Islamist Militants (ISIS) Capture Tikrit, Birthplace Of Saddam Hussein

Islamist militants have attacked and captured the city of Tikrit in northern Iraq. The insurgents, a group with al-Qaeda ties called the Islamic State of Iraq and the Levant (ISIS), took control of Saddam Hussein’s birthplace on Wednesday morning and now rest just 95 miles north of the capital, Baghdad.

Reported by AP, Iraqi security officials confirmed that Tikrit, which boasts a Sunni majority, had fallen under the control of ISIS. Police stations in the city, which is the capital of Salahuddin province, have been taken over by insurgents according to resident of the city, reached by phone. The whereabouts of the governor of the province are currently unknown.

Prime Minister Nouri al-Maliki demanded a state of emergency be declared after the ISIS captured Iraq's second largest city. The group has been operating in northern and western parts of the state and across the border in Syria in recent months, capturing Fallujah, a city they still hold despite government efforts to drive the militants out, earlier this year.

Having failed to recapture Fallujah, al-Maliki now faces the difficult task of trying to retake Mosul, a city with a Sunni majority and a consequent ingrained opposition to Iraq’s Shiite-led government, as well as historical sympathies to al-Qaeda. After days of fighting, the militants finally pushed back security forces in the city, storming police stations, military bases and prisons, freeing the detainees.

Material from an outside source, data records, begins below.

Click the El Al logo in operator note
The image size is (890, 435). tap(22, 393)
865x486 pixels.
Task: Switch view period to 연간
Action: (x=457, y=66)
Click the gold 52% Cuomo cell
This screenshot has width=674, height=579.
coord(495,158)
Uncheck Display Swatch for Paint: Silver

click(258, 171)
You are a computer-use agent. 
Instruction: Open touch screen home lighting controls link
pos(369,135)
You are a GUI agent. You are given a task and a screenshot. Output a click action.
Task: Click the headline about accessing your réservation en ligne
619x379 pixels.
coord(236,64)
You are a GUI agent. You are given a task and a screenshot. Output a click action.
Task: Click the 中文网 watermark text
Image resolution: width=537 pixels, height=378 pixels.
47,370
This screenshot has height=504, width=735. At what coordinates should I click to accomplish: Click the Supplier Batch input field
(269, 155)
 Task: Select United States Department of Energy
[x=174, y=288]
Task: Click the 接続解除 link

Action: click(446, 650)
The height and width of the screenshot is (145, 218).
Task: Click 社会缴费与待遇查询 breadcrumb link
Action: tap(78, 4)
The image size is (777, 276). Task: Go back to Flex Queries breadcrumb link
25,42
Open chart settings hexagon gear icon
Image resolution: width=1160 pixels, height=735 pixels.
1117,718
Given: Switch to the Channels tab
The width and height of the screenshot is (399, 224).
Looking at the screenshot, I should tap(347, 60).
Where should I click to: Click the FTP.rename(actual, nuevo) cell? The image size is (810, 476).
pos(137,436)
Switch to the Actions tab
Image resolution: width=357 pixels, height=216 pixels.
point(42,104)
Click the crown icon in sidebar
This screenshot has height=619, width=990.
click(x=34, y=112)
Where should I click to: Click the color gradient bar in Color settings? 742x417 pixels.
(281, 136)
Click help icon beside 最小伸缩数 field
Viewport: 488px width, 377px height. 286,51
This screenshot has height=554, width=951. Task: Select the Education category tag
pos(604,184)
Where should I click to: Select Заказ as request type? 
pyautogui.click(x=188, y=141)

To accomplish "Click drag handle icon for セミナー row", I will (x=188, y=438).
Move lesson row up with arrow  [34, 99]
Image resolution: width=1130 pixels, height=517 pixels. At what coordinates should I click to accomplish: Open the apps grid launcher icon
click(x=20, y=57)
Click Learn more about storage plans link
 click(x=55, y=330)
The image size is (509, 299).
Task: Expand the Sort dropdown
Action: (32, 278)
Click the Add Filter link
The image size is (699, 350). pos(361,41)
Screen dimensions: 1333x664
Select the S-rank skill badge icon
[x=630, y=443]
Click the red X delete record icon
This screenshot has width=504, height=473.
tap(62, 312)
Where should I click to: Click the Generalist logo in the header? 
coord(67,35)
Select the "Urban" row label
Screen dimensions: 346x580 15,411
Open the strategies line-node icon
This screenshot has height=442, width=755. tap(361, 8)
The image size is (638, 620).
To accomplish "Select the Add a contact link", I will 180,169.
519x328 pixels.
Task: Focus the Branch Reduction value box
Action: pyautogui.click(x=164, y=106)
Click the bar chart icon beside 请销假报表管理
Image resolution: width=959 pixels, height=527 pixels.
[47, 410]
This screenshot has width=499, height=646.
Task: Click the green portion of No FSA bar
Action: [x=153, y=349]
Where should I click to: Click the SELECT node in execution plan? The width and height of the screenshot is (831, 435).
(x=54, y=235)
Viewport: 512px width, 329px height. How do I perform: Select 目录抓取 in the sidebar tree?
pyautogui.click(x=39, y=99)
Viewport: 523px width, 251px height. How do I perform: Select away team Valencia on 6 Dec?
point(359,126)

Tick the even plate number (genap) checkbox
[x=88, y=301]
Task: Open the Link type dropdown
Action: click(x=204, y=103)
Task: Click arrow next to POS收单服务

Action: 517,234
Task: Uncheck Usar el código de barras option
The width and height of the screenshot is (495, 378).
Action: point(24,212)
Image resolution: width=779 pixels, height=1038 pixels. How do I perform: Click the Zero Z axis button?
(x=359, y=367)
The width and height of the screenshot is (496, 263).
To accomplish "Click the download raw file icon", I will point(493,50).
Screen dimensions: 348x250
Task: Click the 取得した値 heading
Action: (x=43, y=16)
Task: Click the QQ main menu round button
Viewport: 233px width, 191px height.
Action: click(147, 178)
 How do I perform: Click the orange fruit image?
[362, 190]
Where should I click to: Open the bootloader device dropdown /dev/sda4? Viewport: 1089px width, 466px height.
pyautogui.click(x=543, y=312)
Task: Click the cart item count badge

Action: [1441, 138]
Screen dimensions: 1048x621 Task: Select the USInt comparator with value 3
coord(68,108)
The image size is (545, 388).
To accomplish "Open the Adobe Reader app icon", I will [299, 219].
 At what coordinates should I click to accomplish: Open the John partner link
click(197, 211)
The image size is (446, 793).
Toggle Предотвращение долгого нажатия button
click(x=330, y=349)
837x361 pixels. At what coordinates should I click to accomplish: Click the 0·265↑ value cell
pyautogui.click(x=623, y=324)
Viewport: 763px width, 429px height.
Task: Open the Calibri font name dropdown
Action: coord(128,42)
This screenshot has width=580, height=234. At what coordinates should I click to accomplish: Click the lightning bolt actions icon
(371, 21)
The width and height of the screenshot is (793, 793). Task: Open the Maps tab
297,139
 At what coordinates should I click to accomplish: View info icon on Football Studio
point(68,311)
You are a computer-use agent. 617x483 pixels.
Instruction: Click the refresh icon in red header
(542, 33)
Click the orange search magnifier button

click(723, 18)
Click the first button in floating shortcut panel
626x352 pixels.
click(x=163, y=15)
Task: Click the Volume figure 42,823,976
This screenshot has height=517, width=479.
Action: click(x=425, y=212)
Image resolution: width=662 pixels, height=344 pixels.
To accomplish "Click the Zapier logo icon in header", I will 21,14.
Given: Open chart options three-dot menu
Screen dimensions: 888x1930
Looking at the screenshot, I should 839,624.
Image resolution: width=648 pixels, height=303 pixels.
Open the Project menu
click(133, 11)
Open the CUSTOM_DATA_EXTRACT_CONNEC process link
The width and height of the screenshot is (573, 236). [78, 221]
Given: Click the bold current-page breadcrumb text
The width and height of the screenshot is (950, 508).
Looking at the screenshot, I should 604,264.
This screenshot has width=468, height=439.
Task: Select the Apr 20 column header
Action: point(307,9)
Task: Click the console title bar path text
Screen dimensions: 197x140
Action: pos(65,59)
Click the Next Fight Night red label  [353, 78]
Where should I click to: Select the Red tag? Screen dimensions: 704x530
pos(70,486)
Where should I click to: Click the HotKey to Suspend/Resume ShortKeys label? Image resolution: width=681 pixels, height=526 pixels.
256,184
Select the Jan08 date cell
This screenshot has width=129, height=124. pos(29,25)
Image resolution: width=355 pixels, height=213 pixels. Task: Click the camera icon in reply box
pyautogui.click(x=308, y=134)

With Mosul and the surrounding areas overrun, residents began to flee. Speaking to AP, Umm Karam said she left with her family on Tuesday. "The situation is chaotic inside the city and there is nobody to help us…we are afraid... There is no police or army in Mosul."

On Tuesday, parliamentary speaker Osama al-Nujaifi – a native of Mosul – told the nation via a televised address: "What happened is a disaster by any standard. The presence of these terrorist groups in this vast province... threatens not just the security and the unity of Iraq, but the whole Middle East.”